Task prompt:
Search the entries for the word "optimization". Copy every line that holds it.

(Stored data entries)
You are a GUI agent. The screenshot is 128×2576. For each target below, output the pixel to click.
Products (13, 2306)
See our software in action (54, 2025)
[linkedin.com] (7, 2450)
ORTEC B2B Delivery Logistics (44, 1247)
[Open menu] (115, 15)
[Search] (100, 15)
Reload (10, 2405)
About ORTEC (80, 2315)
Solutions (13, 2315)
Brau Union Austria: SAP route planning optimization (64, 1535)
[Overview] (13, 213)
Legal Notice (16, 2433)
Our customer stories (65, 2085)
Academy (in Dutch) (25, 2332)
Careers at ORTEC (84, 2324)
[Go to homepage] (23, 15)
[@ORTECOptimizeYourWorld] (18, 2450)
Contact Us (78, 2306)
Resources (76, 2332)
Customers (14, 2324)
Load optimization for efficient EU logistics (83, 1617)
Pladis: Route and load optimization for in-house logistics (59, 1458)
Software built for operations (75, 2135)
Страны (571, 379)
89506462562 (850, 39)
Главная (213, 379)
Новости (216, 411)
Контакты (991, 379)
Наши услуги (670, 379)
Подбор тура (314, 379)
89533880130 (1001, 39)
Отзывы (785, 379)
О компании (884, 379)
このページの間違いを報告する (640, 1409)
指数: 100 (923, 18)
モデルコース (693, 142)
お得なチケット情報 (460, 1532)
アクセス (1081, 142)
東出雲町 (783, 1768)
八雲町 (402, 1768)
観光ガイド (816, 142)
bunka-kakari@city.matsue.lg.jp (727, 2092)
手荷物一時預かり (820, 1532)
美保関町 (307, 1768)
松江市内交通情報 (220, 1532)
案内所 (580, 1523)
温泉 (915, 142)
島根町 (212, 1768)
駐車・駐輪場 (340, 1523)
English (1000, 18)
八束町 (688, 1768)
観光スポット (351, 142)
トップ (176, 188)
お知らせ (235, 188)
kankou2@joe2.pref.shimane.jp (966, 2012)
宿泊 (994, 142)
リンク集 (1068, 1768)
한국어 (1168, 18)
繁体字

Reply to the exercise:
Brau Union Austria: SAP route planning optimization (64, 1535)
Load optimization for efficient EU logistics (83, 1617)
Pladis: Route and load optimization for in-house logistics (59, 1458)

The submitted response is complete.